Search code examples
bashawksedgawk

gawk - suppress output of matched lines


I'm running into an issue where gawk prints unwanted output. I want to find lines in a file that match an expression, test to see if the information in the line matches a certain condition, and then print the line if it does. I'm getting the output that I want, but gawk is also printing every line that matches the expression rather than just the lines that meet the condition.

I'm trying to search through files containing dates and times for certain actions to be executed. I want to show only lines that contain times in the future. The dates are formatted like so:

text... 2016-01-22 10:03:41 more text...

I tried using sed to just print all lines starting with ones that had the current hour, but there is no guarantee that the file contains a line with that hour, (plus there is no guarantee that the lines all have any particular year, month, day etc.) so I needed something more robust. I decided trying to convert the times into seconds since epoch, and comparing that to the current systime. If the conversion produces a number greater than systime, I want to print that line.

Right now it seems like gawk's mktime() function is the key to this. Unfortunately, it requires input in the following format:

yyyy mm dd hh mm ss

I'm currently searching a test file (called timecomp) for a regular expression matching the date format.

Edit: the test file only contains a date and time on each line, no other text.
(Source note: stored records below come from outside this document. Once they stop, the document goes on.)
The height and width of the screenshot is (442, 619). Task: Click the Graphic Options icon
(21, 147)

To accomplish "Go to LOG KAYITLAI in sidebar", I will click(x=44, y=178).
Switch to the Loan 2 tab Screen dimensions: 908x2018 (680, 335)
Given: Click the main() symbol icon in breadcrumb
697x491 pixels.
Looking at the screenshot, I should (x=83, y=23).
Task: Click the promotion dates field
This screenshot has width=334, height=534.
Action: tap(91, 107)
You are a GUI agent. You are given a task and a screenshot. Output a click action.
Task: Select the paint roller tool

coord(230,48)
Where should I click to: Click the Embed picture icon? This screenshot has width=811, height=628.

I used sed to replace the date separators (i.e. /, -, and :) with a space, and then piped the output to a gawk script called stime using the following statement:

sed -e 's/[-://_]/ /g' timecomp | gawk -f stime

Here is the script

# stime
BEGIN { tsec=systime();  } /.*20[1-9][0-9] [0-1][1-9] [0-3][0-9] [0-2][0-9][0-6][0-9] [0-6][0-9]/ { 
    if (tsec < mktime($0))
        print "\t" $0    # the tab is just to differentiate the desired output from the other lines that are being printed.
} $1

Right now this is getting the basic information that I want, but it is also printing every like that matches the original expression, rather than just the lines containing a time in the future. Sample output:

2016 01 22 13 23 20
2016 01 22 14 56 57
2016 01 22 15 46 46
2016 01 22 16 32 30
    2016 01 22 18 56 23
2016 01 22 18 56 23
    2016 01 22 22 22 28
2016 01 22 22 22 28
    2016 01 22 23 41 06
2016 01 22 23 41 06
    2016 01 22 20 32 33

How can I print only the lines in the future?

Note: I'm doing this on a Mac, but I want it to be portable to Linux because I'm ultimately making this for some tasks I have to do at work.

I'd like trying to accomplish this in one script rather than requiring the sed statement to reformat the dates, but I'm running into other issues that probably require a different question, so I'm sticking to this for now.

Any help would be greatly appreciated! Thanks!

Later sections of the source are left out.